The Interior Ministry in Niger said flooding had killed
at least 56 people since the rainy season began in the country in June and left over 185,000 homeless.
In one of the world’s poorest countries, where most houses are made of earth or mud, the flood destroyed thousands of homes.
One of the flood victims, Mahamane Soumana, said his home and farm had been completely flooded for the past two months.
Soumana, who stood ankle-deep in mud, hesitatingly throwing a net in his home’s flooded yard in Banga Bana district, in Niamey, his two houses collapsed with the rain.
“I‘m a rice farmer, not a fisherman, but my field has been completely flooded for the past two months. So, I fish in my courtyard.
“I used to have two houses, both of which collapsed with the rain.
“But, now I have nothing to house or feed my family other than fish,” he told Thomson Reuters Foundation as he tried to untangle a couple of small fish from his net.
Soumana’s situation is far from uncommon. For Nigeriens unable to afford cement homes, each rainy season increasingly brings a dangerous ordeal, local experts say.
According to Katiellou Gaptia, Head of Meteorology at Niger’s Met Office, climate change in the Sahel is creating warmer conditions where the atmosphere can hold more moisture, often increasing the volume of rainfall.
“This year’s rain is just extraordinary. In Niamey alone, the season’s rainfall has increased by 84 percent since 2010,” he said.
Gabagoura, a village northwest of Niamey, is one of the worst affected areas by the recent floods.
On the median strip of the main road, mats and foam mattresses dry on guardrails.
Around them, piles of wood and straw are all that are left of more than 290 homes that collapsed at the end of August, leaving 1,200 people homeless.
Village chief, Adamou Saley, walks towards a massive silk-cotton tree, under which 15 people have taken shelter.
“Look at this misery, total desolation,” he said, looking around at the remnants of homes.
Saley said Gabagoura village had indeed been warned by the government on television and radio.
“But, the village was spared the brunt of flooding last year, so people thought they would be safe.
“Some still tried to build drainage gutters around their homes, but even they collapsed,” said the village chief.
He said that the government and several non-governmental organisations had sent food and supplies and that some flood victims had moved into the village’s two schools.
“But some people are still left on the streets. School is set to start again in early October, which may mean those sheltering in schools will need to find a new place to stay.

Data provided:
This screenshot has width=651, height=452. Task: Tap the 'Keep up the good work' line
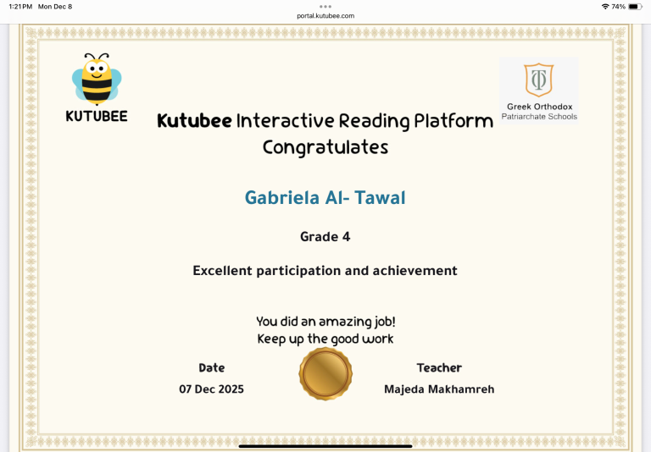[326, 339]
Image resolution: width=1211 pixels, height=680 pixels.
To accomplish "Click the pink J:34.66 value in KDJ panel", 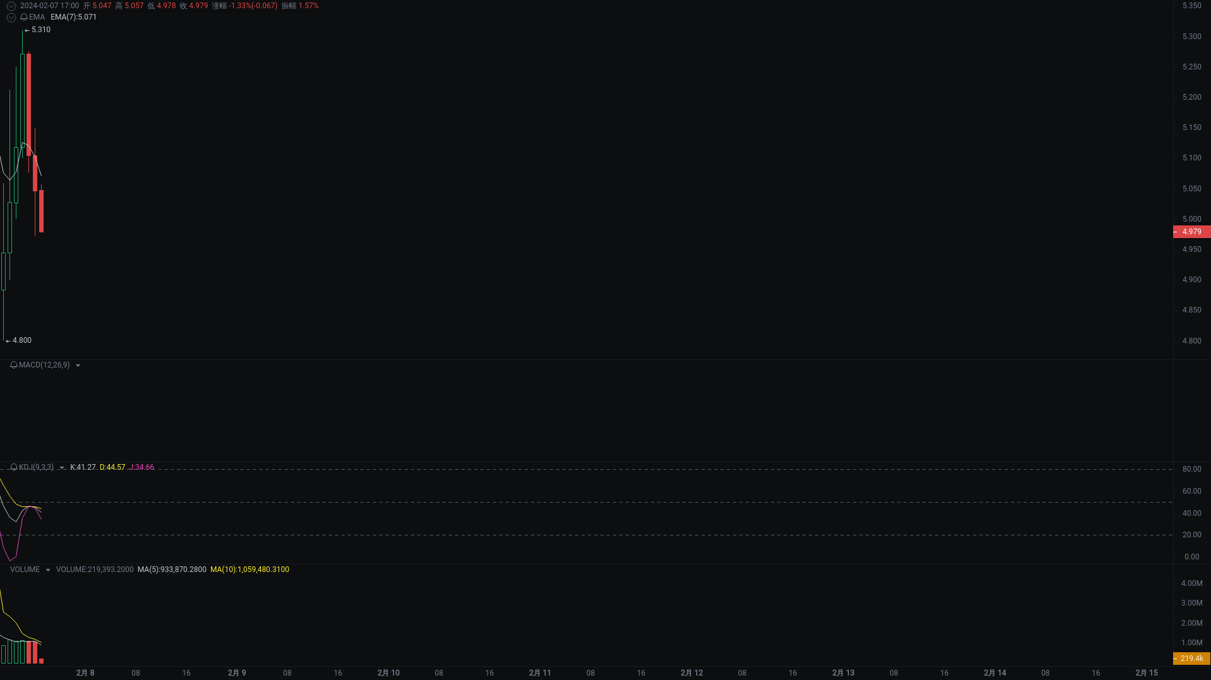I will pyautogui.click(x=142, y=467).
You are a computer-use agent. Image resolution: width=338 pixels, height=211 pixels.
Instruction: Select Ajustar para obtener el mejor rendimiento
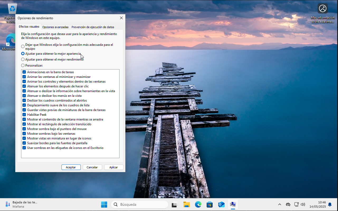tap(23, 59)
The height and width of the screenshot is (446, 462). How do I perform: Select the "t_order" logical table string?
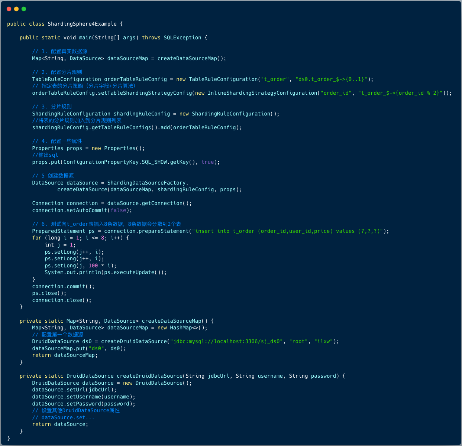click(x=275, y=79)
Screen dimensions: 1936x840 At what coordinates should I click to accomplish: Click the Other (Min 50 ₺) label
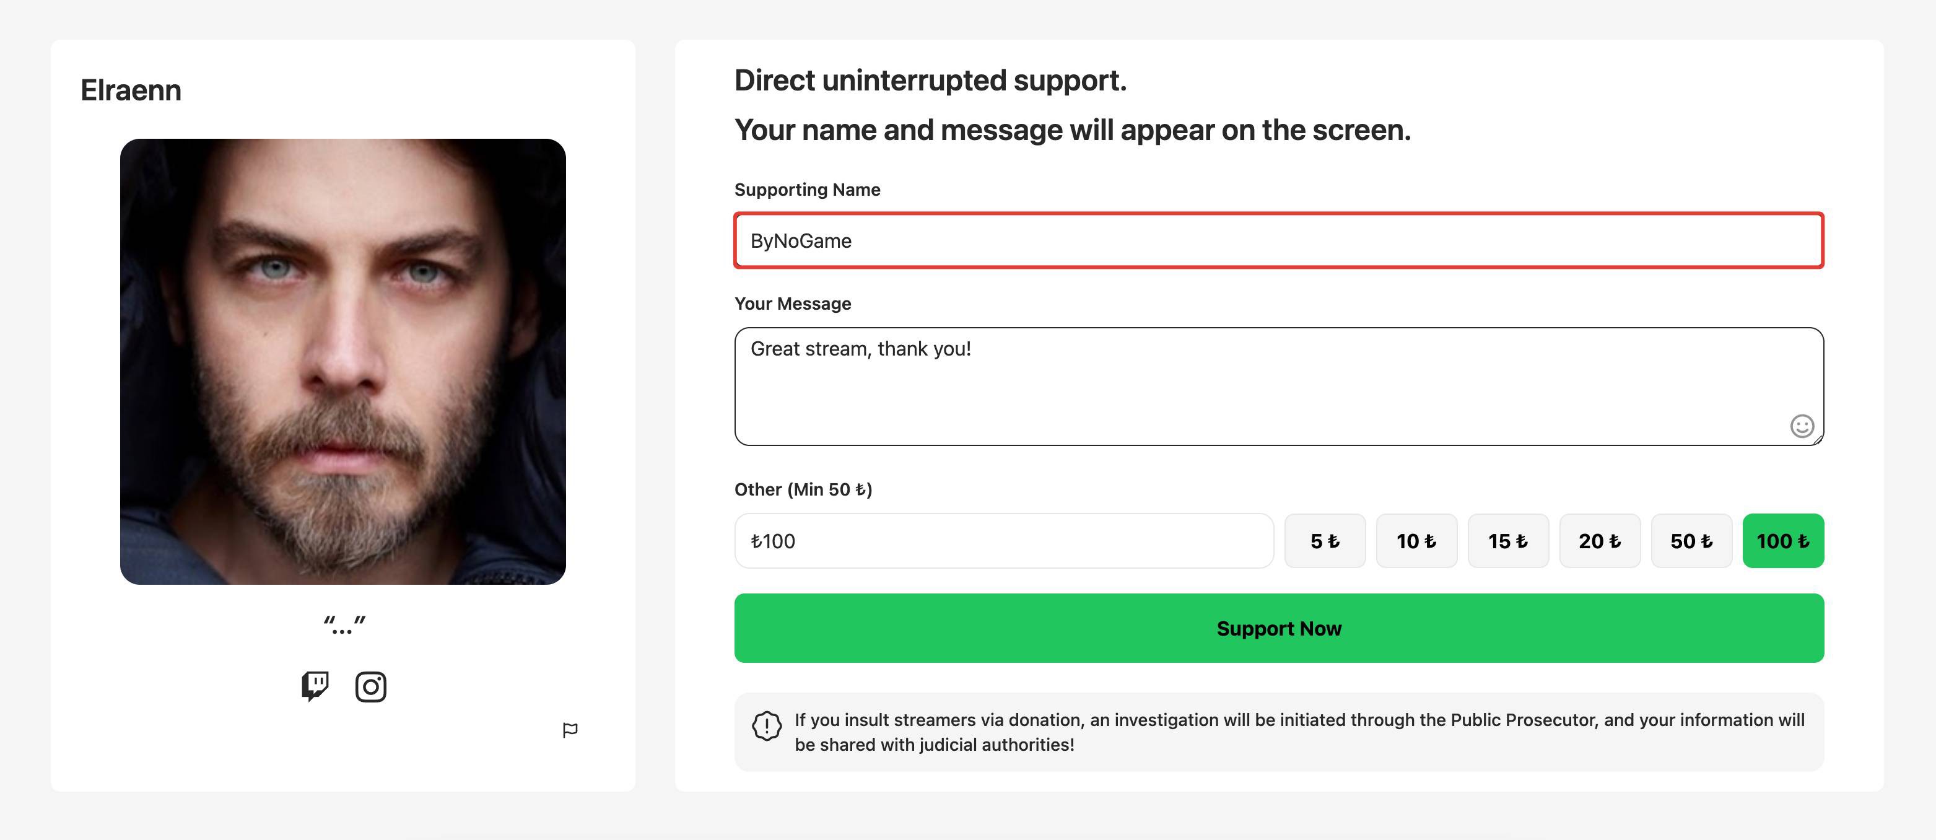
--
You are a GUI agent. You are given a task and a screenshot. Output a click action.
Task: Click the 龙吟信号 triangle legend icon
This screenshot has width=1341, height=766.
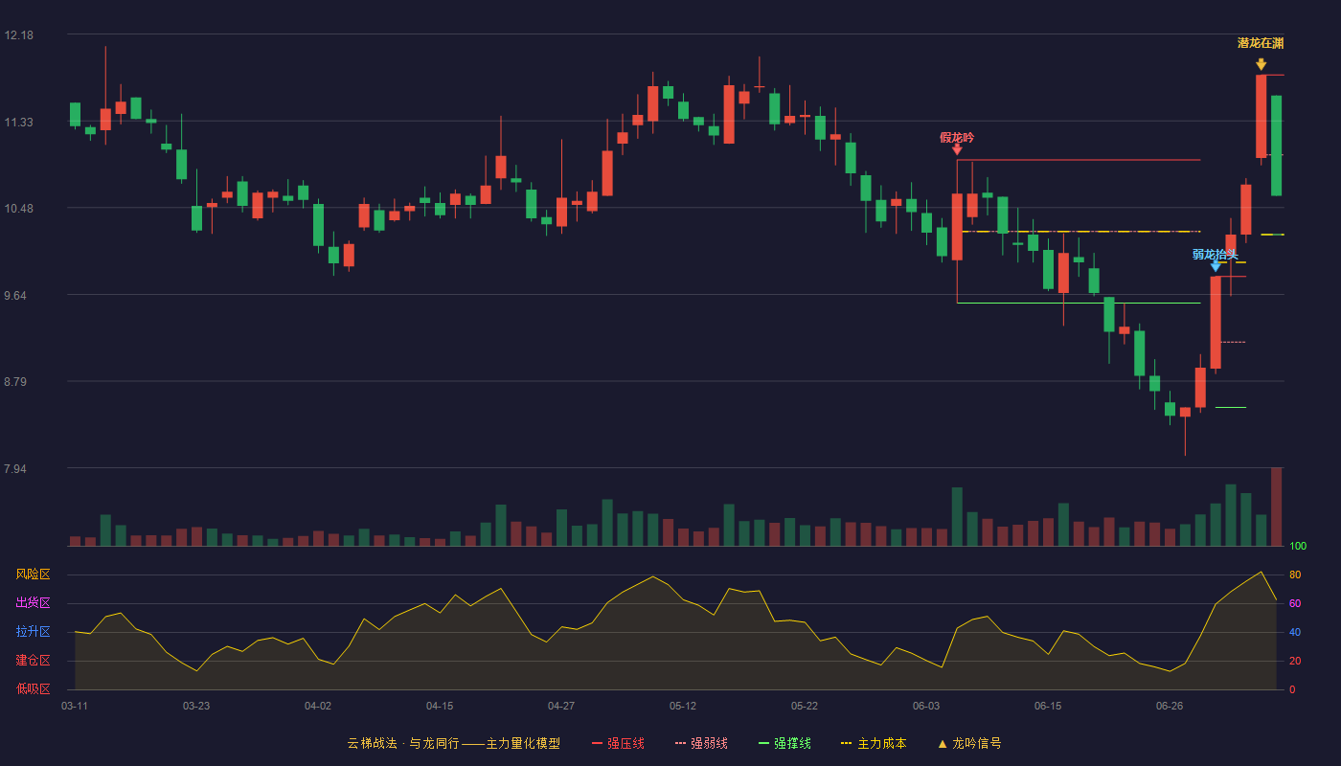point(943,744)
* * *
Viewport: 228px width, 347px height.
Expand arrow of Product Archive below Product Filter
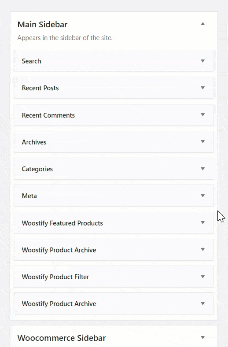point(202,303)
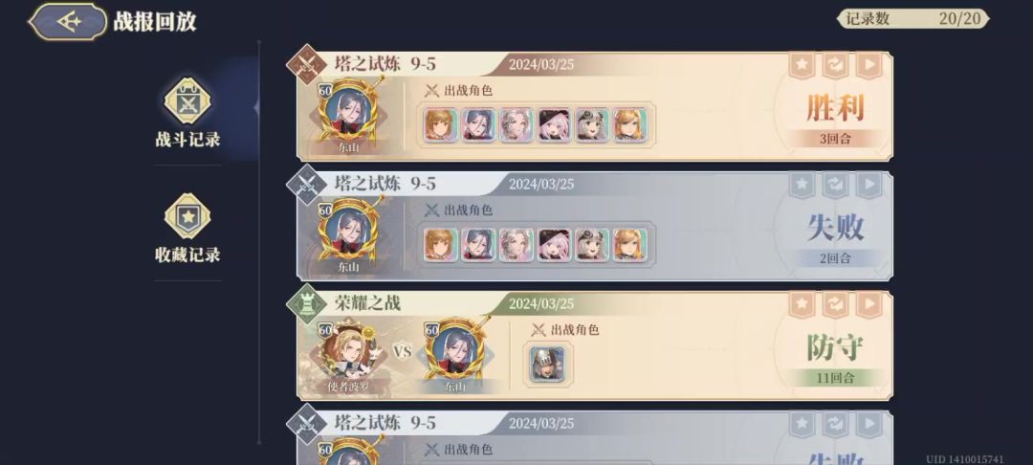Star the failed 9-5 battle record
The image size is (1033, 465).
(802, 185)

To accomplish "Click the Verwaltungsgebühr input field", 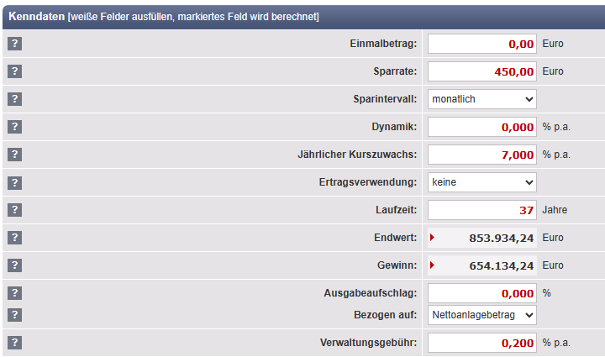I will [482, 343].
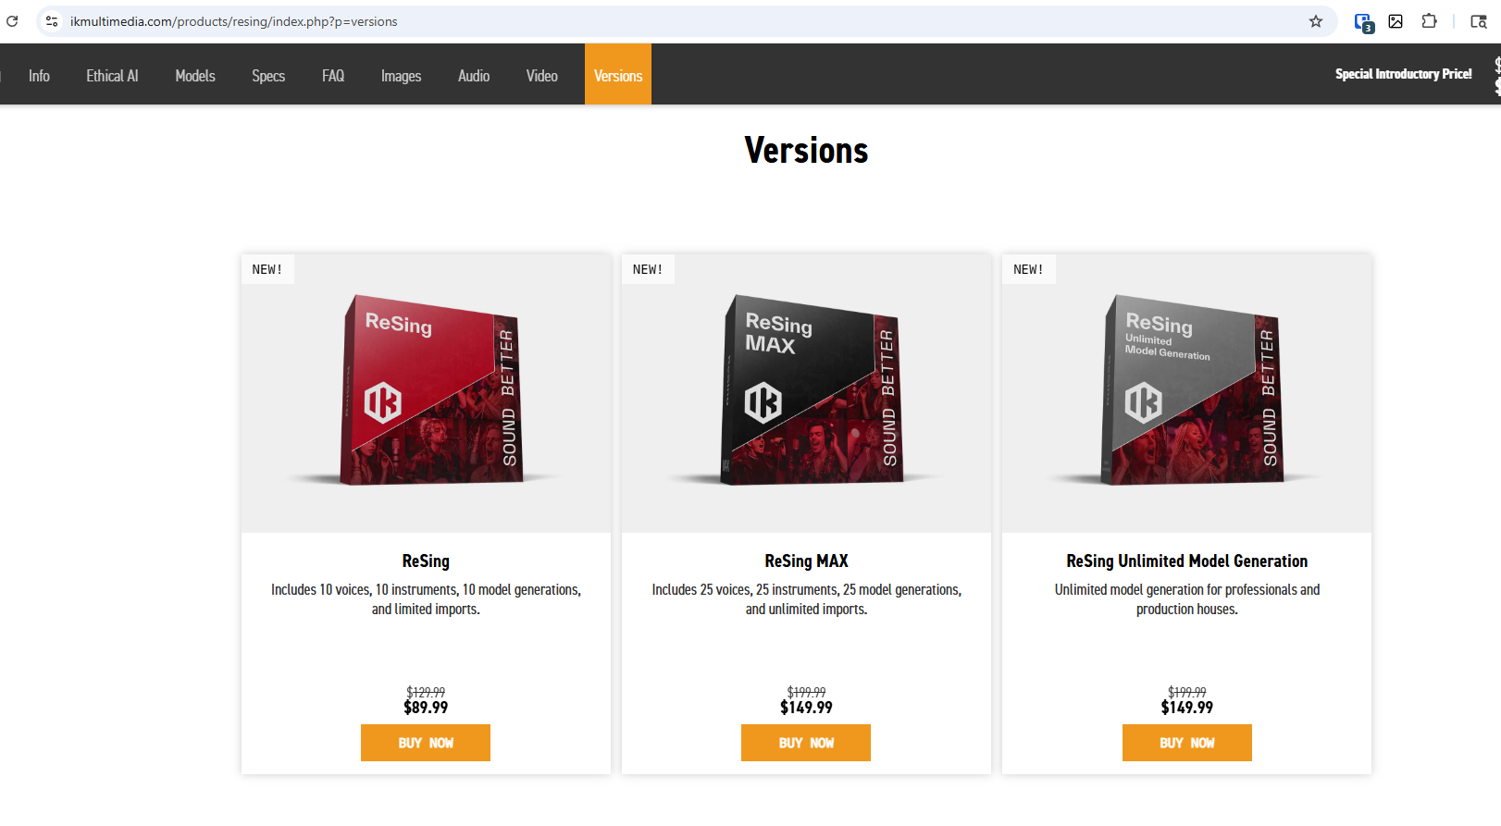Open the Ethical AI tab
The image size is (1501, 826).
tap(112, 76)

Tasks to perform:
1) Answer the following questions using the article on flooding in Niger:
(a) According to the Interior Ministry, how many people had the flooding left homeless?
(b) By what percentage had the season's rainfall in Niamey increased since 2010?
(c) How many homes in Gabagoura collapsed at the end of August?
2) Provide the text that follows the final sentence of the article on flooding in Niger.

Outputs for the tasks:
1)
(a) Over 185,000 people.
(b) 84 percent.
(c) More than 290 homes.

2)
“If we don’t get any more help I don’t know what will happen to those currently living in the school,” Saley said.
He expressed apprehension over more predicted rainfall, saying “80 per cent of us are without homes. If it rains again, we’ll lose the entire village.’’
Hadjara Yacouba’s house was entirely destroyed by the rains.
She said “we have nothing, not even a tent.
“I am a widow with 17 children, and we have lost everything.’’
“Before the start of the rainy season, the government advised people living in flood-prone areas to leave their homes.
“But few heeded the advice because they refused to abandon their homes or had nowhere else to go,’’ said Boubacar Sidikou, Secretary-General for Niger’s Ministry of Humanitarian Action and Disaster Management.
“As soon as we have the funds to prepare the shelter sites we will do so.
“We believe the shelters will allow us to temporarily house all those currently left in schools,” Sidikou said, without specifying how many people the sites could accommodate.
Fatima Alher, who heads a project mapping flood-prone zones in Niamey, thinks national and local efforts to prepare for flooding were not enough.
“To date, we’ve not had an efficient system to alert the entire population.
“Flood survivors we spoke to said they weren’t properly informed of what was happening,” she said.
Today, efforts to rebuild flood-stricken areas are not progressing fast enough, residents complained.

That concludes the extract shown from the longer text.